U.S. dollar-backed stablecoin Paxos Standard (PAX) has exceeded $5 billion worth of transaction volumes, according to a press release shared with Cointelegraph Dec. 13.
As reported, PAX is an Ethereum (ETH) blockchain-based stablecoin, backed 1:1 by the U.S. dollar, which sealed regulatory approval from the New York State Department of Financial Services (NYDFS) in September.
According to Paxos — the blockchain trust company that issues PAX — the coin has as of today has been used in $5,245,958,124.65 worth of transaction volumes, with a market cap of over $174 million (as of press time, slightly down to $159.5), of which the trust company has redeemed “over $136 million.”

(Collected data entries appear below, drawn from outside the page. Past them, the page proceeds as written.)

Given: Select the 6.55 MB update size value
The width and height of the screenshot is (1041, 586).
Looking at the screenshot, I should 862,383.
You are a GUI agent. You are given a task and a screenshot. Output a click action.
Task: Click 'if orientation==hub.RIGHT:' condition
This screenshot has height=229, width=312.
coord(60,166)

Paxos, which holds its investors’ dollar deposits in FDIC-insured U.S.-domiciled banks, has also included monthly attestation reports for the months since the token’s launch — September, October, November 2018 — as part of its press release.
With Paxos claiming PAX is the “second most widely traded stablecoin with three times the 24-hour trading volume of its next closest competitor,” the token is indeed vying with several other newly-issued fiat-backed stablecoins.

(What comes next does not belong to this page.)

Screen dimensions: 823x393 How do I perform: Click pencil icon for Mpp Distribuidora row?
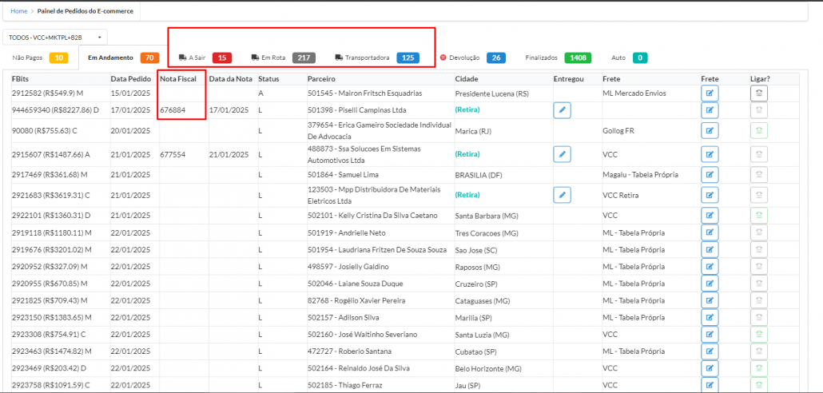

The very same day that PAX was launched, the WInklevoss twins unveiled their own own New York regulator-approved, dollar-backed, ECR-20 compatible stablecoin, the Gemini dollar (GUSD). In October, currently top crypto exchange by market cap OKEx announced it would be listing four stablecoins at once – PAX, GUSD, TrueUSD (TUSD) and USD Coin (USDC).
Paxos’ news confirms a Diar report from Dec. 10, which indicated that the adoption of stablecoins is burgeoning: the same four major stablecoins have in fact all broken the $5 billion mark in on-chain transactions within the three-month period, with November seeing a hefty 1,032 percent surge in on-chain transactions compared to September.
Stalwart, if controversial, stablecoin Tether (USDT), remains the stablecoin with the highest market cap ($1.8 billion) as of press time, currently ranked fifth largest cryptocurrency on CoinMarketCap.
Just yesterday, a report citing “multiple people with direct knowledge of the situation,” indicated that major U.S.-based stablecoin project Basis — which has the backing of names such as Bain Capital Ventures and Andreessen Horowitz — would be shutting down operations and returning most of its funds to investors.